Chromosomal gene synteny and structural clustering of orthologs. (A) Homologous Ig-like receptor gene clusters on chromosome 19 of human (leukocyte immunoglobulin-like receptor, LILR, killer-cell immunoglobulin-like receptor, KIR), chromosome 1 of rat (Lilrs, paired immunoglobulin-like receptors, Pirs, and Kir3dl1), and chromosome 31 of chicken (cluster homolog of immunoglobulin-like receptor, CHIRs), and their gene neighbors. The reference allele and no alternative haplotypes on the current genome assemblies are illustrated (human, GCF_000001405.40, rat, GCF_015227675.2, broiler GCF_016699485.2, and layer GCF_016700215.2), and not all LILRs or KIRs could be shown. (B) Structural clustering of all CHIR proteins from this study with all Ig-like receptor proteins from the human and the rat. A total of 762 proteins from the above genome assemblies were clustered (n = 371 of chicken, n = 342 of human, and n = 49 of rat). Left, Venn diagram illustrating numbers of shared or unique protein clusters. Right, top protein clusters and their representative Swiss-Prot protein hit, along with GO annotation in support of the predicted shared or unique biological function or cellular process. Bottom, phylogenetic analysis describing the relative distance of CHIR protein clusters with human and rat Ig-like receptors clusters.

Figure 5

Expressions of cluster homolog of immunoglobulin-like receptor (CHIRs) in various tissues of the red jungle fowl after alignment to the broiler assembly. (A) Average CHIR gene expression profiles in various male and female tissues. Functional groups are depicted proportionally, with green indicating CHIRA, pink representing CHIRB, and yellow denoting CHIRAB for activatory, inhibitory, and bifunctional types, respectively. The observed high expression threshold serves as a reference scale corresponding to CHIR abundance's inflection point, as seen in Supplementary Figure 4. (B) Relative gene expression levels of CHIRs compared to other regions on chromosome 31. Note that the data relating to CHIR expression in the adrenal gland of the female were not available.

Figure 6

Presence of cluster homolog of immunoglobulin-like receptor (CHIRs) gene variations in inbred chicken line sequences after alignment to the broiler assembly. (A) Schematic of variants across CHIRs.

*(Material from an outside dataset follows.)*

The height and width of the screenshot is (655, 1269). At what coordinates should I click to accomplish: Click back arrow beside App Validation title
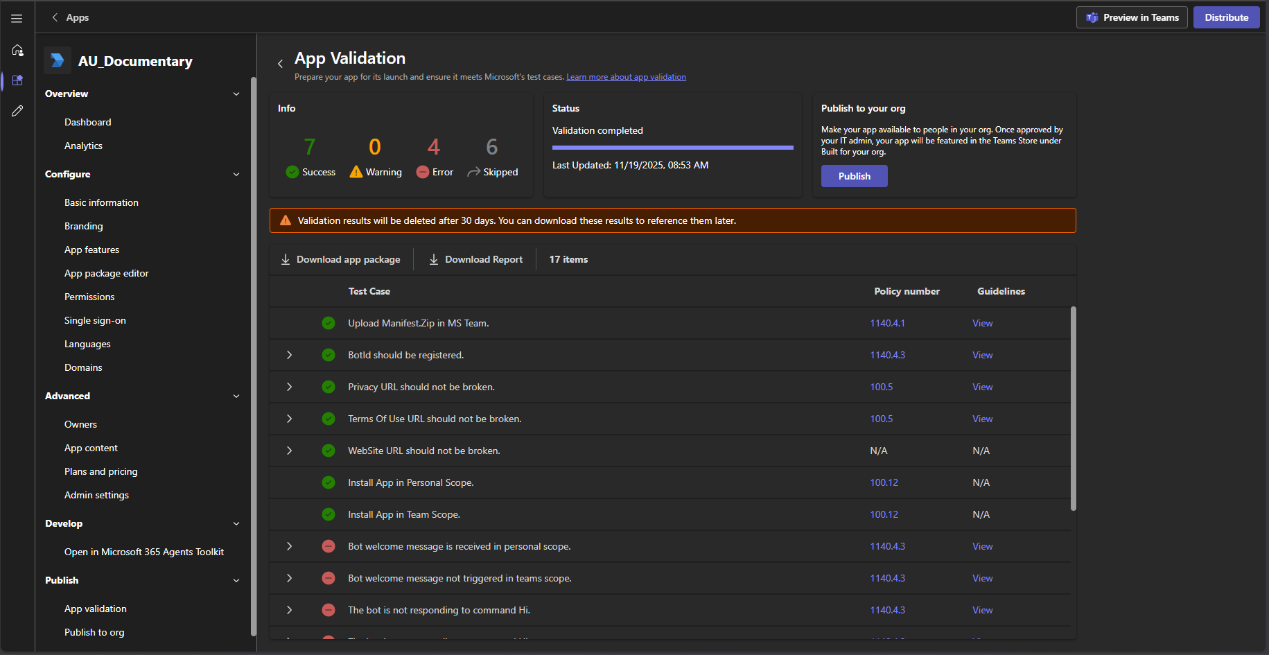(x=280, y=64)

Only frameshift variants of the noncoding region changes were indicated for visualization purposes. (B) CHIR mutations by functional group annotated, normalized for gene number. Homozygous reference alleles (0|0), an allelic variant (0|1), and homozygous for alternative allelic variants (1|1) are indicated. (C) Relative heterozygosity of variant calls along the chromosome. (D) Tajima's D, a measure of observed to expected nucleotide diversity. (E) Inbred chicken CHIR variant clustering through principal component analysis.